▶ **PROMPT**
Beginning with the line that mentions "Click the checkmark on source salary field", reproduce every line through the last line of the entries, exactly, and only those.

· · · ·

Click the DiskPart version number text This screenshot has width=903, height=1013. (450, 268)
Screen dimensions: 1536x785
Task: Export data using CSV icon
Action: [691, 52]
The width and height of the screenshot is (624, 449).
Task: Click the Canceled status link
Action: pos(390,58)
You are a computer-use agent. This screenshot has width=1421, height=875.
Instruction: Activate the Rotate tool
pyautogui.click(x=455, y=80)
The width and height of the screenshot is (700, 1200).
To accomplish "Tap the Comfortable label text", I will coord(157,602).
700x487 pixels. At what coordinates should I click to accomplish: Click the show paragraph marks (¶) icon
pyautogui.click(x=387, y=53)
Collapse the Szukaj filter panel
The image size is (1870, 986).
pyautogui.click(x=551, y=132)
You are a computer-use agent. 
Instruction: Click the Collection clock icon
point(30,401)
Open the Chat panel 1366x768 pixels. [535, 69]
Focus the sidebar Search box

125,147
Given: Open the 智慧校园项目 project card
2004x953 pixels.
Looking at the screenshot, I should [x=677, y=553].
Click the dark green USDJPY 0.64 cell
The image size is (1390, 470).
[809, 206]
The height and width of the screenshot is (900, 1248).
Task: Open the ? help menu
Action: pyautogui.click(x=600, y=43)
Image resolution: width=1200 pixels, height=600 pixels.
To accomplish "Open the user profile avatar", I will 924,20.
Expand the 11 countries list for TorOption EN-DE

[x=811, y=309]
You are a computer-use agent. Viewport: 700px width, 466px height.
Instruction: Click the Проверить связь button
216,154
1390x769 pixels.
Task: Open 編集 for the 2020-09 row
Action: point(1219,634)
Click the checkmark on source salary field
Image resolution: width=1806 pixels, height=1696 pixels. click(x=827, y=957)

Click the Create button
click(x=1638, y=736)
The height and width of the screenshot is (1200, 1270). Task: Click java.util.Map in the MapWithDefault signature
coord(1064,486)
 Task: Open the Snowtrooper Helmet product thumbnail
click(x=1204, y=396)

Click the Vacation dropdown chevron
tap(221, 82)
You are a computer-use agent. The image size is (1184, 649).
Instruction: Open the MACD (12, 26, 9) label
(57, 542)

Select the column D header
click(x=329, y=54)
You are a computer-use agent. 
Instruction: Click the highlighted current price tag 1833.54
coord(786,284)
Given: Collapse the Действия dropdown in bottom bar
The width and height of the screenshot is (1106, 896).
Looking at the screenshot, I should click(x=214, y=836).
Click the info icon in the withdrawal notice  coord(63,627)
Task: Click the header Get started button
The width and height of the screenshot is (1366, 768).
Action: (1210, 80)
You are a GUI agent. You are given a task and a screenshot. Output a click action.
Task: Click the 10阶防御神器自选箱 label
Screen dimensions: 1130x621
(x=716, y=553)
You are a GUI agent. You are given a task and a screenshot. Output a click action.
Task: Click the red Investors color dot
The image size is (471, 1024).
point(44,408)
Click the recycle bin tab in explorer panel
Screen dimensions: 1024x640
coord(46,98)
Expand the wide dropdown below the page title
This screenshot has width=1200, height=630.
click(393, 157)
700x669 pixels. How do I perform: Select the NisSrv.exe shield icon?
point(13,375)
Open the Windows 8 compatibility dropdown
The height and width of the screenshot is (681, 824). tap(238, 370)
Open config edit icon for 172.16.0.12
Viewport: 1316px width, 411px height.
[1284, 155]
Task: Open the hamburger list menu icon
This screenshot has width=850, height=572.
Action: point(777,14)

· · · ·

▶ **TASK RESPONSE**
Click the checkmark on source salary field
Image resolution: width=1806 pixels, height=1696 pixels. click(x=827, y=957)

Click the Create button
click(x=1638, y=736)
The height and width of the screenshot is (1200, 1270). Task: Click java.util.Map in the MapWithDefault signature
coord(1064,486)
 Task: Open the Snowtrooper Helmet product thumbnail
click(x=1204, y=396)

Click the Vacation dropdown chevron
tap(221, 82)
You are a computer-use agent. The image size is (1184, 649).
Instruction: Open the MACD (12, 26, 9) label
(57, 542)

Select the column D header
click(x=329, y=54)
You are a computer-use agent. 
Instruction: Click the highlighted current price tag 1833.54
coord(786,284)
Given: Collapse the Действия dropdown in bottom bar
The width and height of the screenshot is (1106, 896).
Looking at the screenshot, I should click(x=214, y=836).
Click the info icon in the withdrawal notice  coord(63,627)
Task: Click the header Get started button
The width and height of the screenshot is (1366, 768).
Action: (1210, 80)
You are a GUI agent. You are given a task and a screenshot. Output a click action.
Task: Click the 10阶防御神器自选箱 label
Screen dimensions: 1130x621
(x=716, y=553)
You are a GUI agent. You are given a task and a screenshot. Output a click action.
Task: Click the red Investors color dot
The image size is (471, 1024).
point(44,408)
Click the recycle bin tab in explorer panel
Screen dimensions: 1024x640
coord(46,98)
Expand the wide dropdown below the page title
This screenshot has width=1200, height=630.
click(393, 157)
700x669 pixels. How do I perform: Select the NisSrv.exe shield icon?
point(13,375)
Open the Windows 8 compatibility dropdown
The height and width of the screenshot is (681, 824). tap(238, 370)
Open config edit icon for 172.16.0.12
Viewport: 1316px width, 411px height.
[1284, 155]
Task: Open the hamburger list menu icon
This screenshot has width=850, height=572.
Action: point(777,14)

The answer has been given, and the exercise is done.